Consequences of the dissolution of the Knesset: The purchase tax on electric vehicles will probably increase in January

by time news

The upcoming election removes from the chapter the chance to cancel the “last minute” of the purchase tax on electric vehicles planned for January 2023. This is what a source in the Treasury estimates. According to the source, in order to cancel the tax increase, which was already approved in 2019, a signature of Q is required.R. Finance on a special order. However, due to the dissolution of the Knesset, such a move requires the approval of the Attorney General due to the fear of an “election economy” and the chances that the Adviser will approve the move until after the new government is called are slim.

In recent months, heavy pressure has been put on the Treasury to postpone the planned purchase tax increase from 10% to 20%, which is scheduled to take place in January 2023 as part of the multi-year outline approved in 2019. Among other things, the Ministry of Finance received an inquiry on the matter from the Ministry of the Environment, which claims that there is no justification for raising the tax at such an early stage of the penetration of the electric vehicle, and from various lobby bodies in the economy. The pressure was also exerted last week by a number of factors at the 7th Energy and Economics Conference.

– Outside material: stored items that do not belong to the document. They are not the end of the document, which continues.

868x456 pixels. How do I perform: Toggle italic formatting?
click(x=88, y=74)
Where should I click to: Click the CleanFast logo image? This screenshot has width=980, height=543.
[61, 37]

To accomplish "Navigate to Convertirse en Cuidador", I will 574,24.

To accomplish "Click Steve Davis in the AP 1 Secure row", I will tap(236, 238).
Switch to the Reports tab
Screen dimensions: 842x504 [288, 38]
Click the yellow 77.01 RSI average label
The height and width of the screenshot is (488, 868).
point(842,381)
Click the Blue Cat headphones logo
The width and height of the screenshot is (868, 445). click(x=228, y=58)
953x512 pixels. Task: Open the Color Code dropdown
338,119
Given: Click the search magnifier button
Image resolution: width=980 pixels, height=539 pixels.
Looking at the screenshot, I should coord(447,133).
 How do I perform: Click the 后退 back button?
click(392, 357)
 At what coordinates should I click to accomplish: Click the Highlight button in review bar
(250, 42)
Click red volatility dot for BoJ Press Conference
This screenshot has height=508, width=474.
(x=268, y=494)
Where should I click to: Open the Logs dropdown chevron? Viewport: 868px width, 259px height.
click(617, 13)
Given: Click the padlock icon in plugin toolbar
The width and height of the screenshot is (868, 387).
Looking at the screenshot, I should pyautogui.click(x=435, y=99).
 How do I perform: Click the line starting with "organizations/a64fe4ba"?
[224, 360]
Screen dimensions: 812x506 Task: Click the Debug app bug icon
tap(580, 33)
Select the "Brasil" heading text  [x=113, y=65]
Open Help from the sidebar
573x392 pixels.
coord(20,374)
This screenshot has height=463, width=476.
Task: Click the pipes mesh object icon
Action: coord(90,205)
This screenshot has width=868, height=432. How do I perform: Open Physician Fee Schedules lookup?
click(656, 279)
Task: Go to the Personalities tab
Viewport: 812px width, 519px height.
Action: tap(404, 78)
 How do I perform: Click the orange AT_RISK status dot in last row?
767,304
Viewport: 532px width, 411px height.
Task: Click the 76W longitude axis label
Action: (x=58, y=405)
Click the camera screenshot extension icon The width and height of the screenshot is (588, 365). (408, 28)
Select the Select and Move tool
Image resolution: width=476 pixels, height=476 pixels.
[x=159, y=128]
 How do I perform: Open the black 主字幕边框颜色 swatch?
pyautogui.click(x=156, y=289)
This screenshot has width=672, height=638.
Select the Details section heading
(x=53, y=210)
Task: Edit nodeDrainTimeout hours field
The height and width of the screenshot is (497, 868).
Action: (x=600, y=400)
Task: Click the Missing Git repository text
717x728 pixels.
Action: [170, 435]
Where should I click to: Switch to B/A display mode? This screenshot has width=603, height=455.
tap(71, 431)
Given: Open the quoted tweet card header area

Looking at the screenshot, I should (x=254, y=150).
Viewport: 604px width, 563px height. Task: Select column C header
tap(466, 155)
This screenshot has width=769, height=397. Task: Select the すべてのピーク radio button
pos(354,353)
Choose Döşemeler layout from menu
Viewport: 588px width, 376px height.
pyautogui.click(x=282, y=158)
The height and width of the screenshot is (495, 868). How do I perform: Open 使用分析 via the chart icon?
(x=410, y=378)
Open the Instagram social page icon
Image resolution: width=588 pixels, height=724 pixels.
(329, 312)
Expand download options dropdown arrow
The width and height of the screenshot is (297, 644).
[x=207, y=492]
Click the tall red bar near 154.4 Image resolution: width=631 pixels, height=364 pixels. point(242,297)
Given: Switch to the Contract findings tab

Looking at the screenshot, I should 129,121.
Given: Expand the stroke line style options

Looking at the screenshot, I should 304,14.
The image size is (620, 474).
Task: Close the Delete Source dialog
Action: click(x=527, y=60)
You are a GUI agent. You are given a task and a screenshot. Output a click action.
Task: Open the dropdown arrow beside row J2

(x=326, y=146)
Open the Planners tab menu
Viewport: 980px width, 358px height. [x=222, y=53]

Among other things, Eitan Perens, CEO of the Association of Green Energy Companies for Israel, said at the conference that “it is not possible for the Treasury to ignore global trends and be busy blocking the electric vehicle. “It is inconceivable that someone who buys an electric vehicle is an ‘enemy of the public’ because he does not pay excise tax on gasoline and receives purchase tax benefits from the state.”

Sources in the Ministry of Finance estimate that the chances of canceling the tax increase on electric vehicles are also low due to the high and unexpected budgetary cost of the move to reduce the excise tax on shekel fuel per liter for three months, which the Minister of Finance announced this week.

According to the Treasury’s estimates, each reduction of 10 agorot in excise duty on fuel reduces the state’s tax revenue by about NIS 13 million per month. In other words, the three-month move cost the state about NIS 390 million.

It should be noted that thousands of electric vehicle orders registered with importers in recent months will only be delivered next year due to the global shortage of electric vehicle. Thus even customers who ordered the vehicles this year will pay the tax retroactively unless the importers agree to “absorb” the tax increase.

Siphia Vision has signed an agreement to supply driver monitoring systems to the Chinese Cherry

The Israeli auto-tech company “Sifia Vision”, which develops, manufactures and markets systems for monitoring the vehicle’s interior and the driver using artificial intelligence, announced this week that it has won a tender from the car manufacturer Cherry as part of which it will implement Driver Sense software. ‘Re, intended for the European market and Latin America.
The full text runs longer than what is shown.